[Dataset entries]
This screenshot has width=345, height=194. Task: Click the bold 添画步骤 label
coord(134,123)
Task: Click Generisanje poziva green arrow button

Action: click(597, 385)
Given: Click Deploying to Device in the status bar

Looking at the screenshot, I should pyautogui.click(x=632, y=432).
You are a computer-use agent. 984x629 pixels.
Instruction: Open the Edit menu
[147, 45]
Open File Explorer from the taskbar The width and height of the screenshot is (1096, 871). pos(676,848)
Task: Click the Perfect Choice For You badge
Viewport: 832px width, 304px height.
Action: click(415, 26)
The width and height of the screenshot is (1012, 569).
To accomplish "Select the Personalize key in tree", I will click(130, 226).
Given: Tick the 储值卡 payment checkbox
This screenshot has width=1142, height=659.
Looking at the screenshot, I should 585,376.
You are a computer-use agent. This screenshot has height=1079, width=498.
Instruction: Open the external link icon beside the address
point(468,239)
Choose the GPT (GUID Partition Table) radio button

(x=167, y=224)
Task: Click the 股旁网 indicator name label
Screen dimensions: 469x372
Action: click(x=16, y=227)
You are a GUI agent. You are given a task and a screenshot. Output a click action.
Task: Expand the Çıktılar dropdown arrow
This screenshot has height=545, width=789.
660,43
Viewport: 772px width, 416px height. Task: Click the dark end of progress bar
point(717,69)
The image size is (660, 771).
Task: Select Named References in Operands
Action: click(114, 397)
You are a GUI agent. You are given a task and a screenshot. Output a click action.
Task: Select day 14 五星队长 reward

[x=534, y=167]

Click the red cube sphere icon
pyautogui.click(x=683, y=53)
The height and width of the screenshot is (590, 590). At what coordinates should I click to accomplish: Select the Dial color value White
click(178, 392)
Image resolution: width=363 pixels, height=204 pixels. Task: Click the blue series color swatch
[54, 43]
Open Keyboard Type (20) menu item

◆ TASK BRIEF:
All the entries must be retyped exactly.

◆ RESULT OF THIS EXERCISE:
This screenshot has width=345, height=194. Task: Click the bold 添画步骤 label
coord(134,123)
Task: Click Generisanje poziva green arrow button

Action: click(597, 385)
Given: Click Deploying to Device in the status bar

Looking at the screenshot, I should pyautogui.click(x=632, y=432).
You are a computer-use agent. 984x629 pixels.
Instruction: Open the Edit menu
[147, 45]
Open File Explorer from the taskbar The width and height of the screenshot is (1096, 871). pos(676,848)
Task: Click the Perfect Choice For You badge
Viewport: 832px width, 304px height.
Action: click(415, 26)
The width and height of the screenshot is (1012, 569).
To accomplish "Select the Personalize key in tree", I will click(130, 226).
Given: Tick the 储值卡 payment checkbox
This screenshot has width=1142, height=659.
Looking at the screenshot, I should 585,376.
You are a computer-use agent. This screenshot has height=1079, width=498.
Instruction: Open the external link icon beside the address
point(468,239)
Choose the GPT (GUID Partition Table) radio button

(x=167, y=224)
Task: Click the 股旁网 indicator name label
Screen dimensions: 469x372
Action: click(x=16, y=227)
You are a GUI agent. You are given a task and a screenshot. Output a click action.
Task: Expand the Çıktılar dropdown arrow
This screenshot has height=545, width=789.
660,43
Viewport: 772px width, 416px height. Task: Click the dark end of progress bar
point(717,69)
The image size is (660, 771).
Task: Select Named References in Operands
Action: click(114, 397)
You are a GUI agent. You are given a task and a screenshot. Output a click action.
Task: Select day 14 五星队长 reward

[x=534, y=167]

Click the red cube sphere icon
pyautogui.click(x=683, y=53)
The height and width of the screenshot is (590, 590). At what coordinates should I click to accomplish: Select the Dial color value White
click(178, 392)
Image resolution: width=363 pixels, height=204 pixels. Task: Click the blue series color swatch
[54, 43]
Open Keyboard Type (20) menu item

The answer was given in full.